▶ Records shown
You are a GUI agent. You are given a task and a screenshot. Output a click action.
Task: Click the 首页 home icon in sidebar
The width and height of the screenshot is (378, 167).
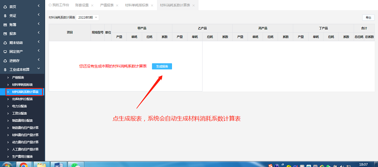tap(5, 7)
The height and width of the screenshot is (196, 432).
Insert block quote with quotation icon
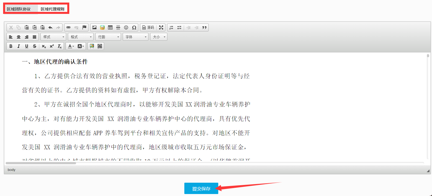click(204, 27)
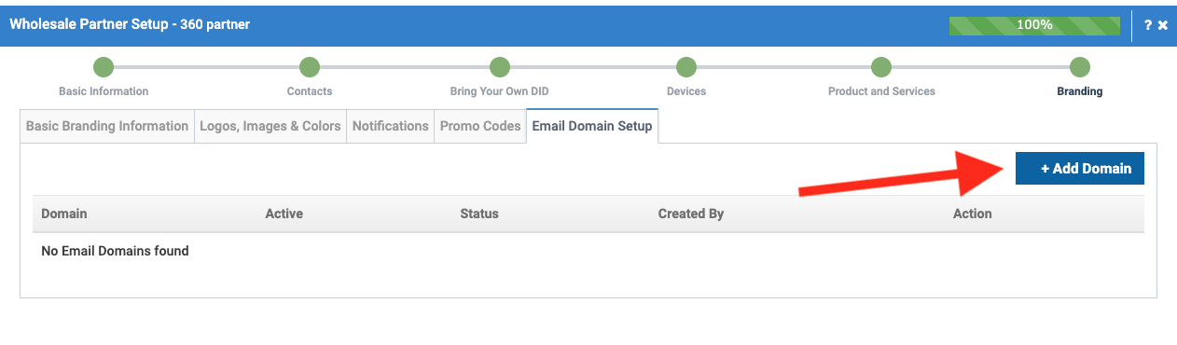Close the Wholesale Partner Setup dialog
This screenshot has width=1177, height=345.
1163,25
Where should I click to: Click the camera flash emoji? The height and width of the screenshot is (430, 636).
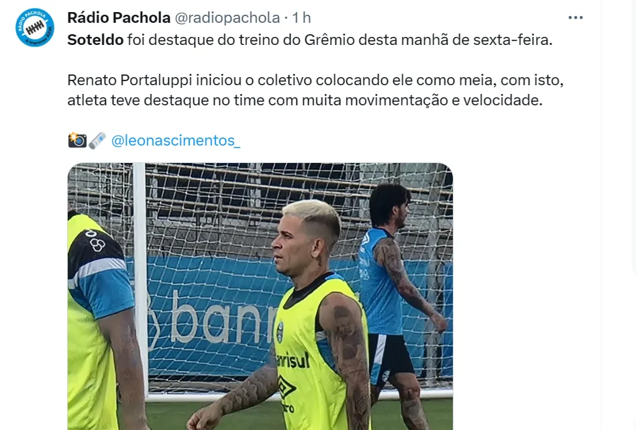[x=77, y=140]
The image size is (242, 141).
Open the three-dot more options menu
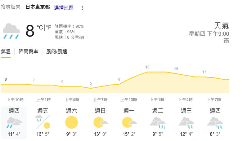[82, 8]
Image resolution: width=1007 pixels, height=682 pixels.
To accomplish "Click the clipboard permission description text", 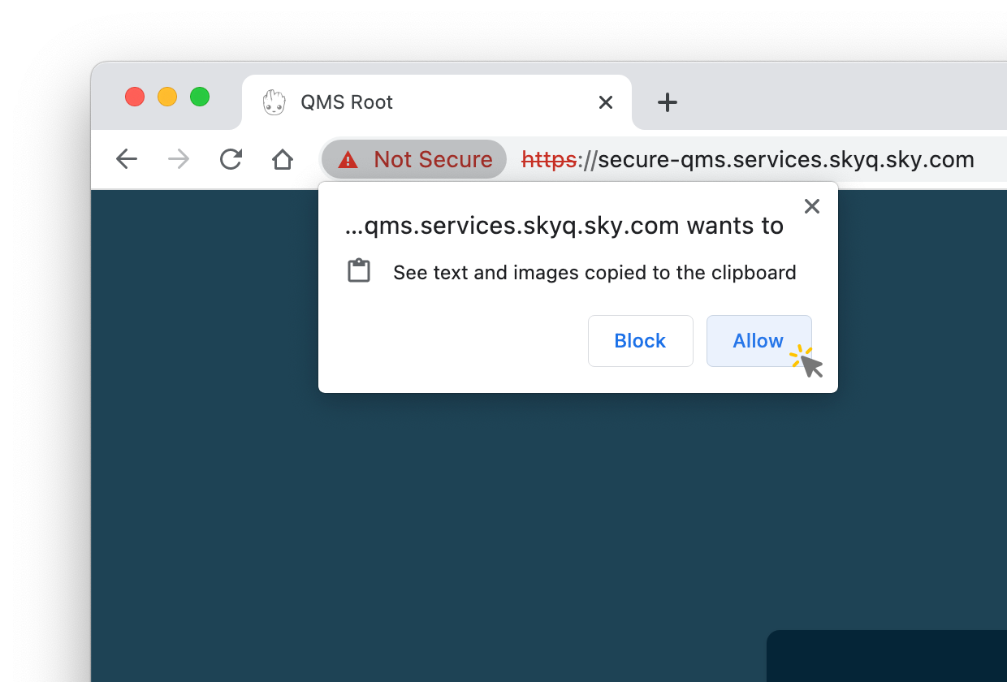I will (594, 273).
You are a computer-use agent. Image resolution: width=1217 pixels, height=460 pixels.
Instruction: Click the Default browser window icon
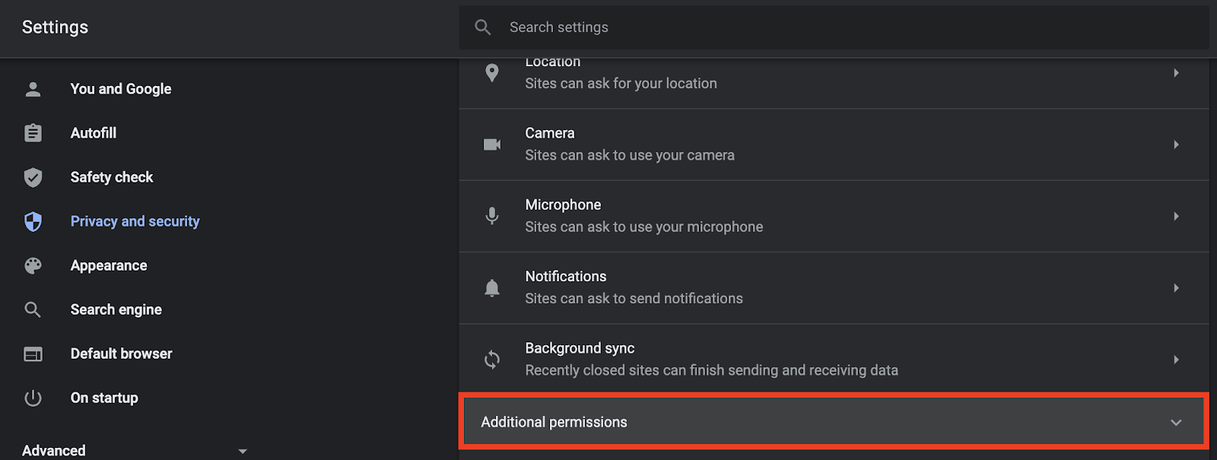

▶ Task statement
Among the lines of the data, some may contain the string "resolution"; report how many, and nothing more.

▶ Task result
2